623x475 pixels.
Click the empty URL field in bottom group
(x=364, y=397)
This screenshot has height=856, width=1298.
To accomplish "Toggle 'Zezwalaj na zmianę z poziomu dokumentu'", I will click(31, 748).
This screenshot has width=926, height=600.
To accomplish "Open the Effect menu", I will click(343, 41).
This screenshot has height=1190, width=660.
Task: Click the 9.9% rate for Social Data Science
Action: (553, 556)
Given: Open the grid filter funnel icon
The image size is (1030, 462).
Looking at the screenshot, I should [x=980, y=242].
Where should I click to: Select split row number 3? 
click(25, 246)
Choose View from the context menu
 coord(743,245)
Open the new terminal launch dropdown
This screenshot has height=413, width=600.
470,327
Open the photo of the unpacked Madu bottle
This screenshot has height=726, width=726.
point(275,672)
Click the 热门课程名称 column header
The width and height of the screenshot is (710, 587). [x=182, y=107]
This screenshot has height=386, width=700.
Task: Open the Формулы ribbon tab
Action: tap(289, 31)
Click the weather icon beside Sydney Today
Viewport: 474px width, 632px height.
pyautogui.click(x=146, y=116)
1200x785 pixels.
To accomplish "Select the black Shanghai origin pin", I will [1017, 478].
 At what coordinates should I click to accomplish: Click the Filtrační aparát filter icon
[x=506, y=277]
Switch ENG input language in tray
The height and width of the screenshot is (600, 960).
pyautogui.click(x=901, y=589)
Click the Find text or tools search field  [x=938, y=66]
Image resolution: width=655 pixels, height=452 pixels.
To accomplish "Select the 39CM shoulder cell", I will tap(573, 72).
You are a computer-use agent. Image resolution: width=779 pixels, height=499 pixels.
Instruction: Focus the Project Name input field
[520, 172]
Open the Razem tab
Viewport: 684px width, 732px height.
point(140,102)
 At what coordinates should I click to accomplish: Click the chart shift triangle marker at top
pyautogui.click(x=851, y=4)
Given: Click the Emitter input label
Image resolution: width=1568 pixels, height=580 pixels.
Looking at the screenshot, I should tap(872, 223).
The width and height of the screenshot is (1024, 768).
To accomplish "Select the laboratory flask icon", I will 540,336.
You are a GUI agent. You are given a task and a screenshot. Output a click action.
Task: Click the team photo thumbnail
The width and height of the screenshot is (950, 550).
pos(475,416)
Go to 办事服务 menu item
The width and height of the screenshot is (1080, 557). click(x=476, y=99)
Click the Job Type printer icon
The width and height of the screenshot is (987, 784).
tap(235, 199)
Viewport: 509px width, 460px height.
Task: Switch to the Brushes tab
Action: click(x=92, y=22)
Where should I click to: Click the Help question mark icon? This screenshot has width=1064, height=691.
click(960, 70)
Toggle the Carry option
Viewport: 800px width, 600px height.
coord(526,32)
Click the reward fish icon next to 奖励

YOUR TASK
Considering the records above, state how many lines contain the word "agent", with nothing else in your reply.

SOLUTION TO THIS PROBLEM
2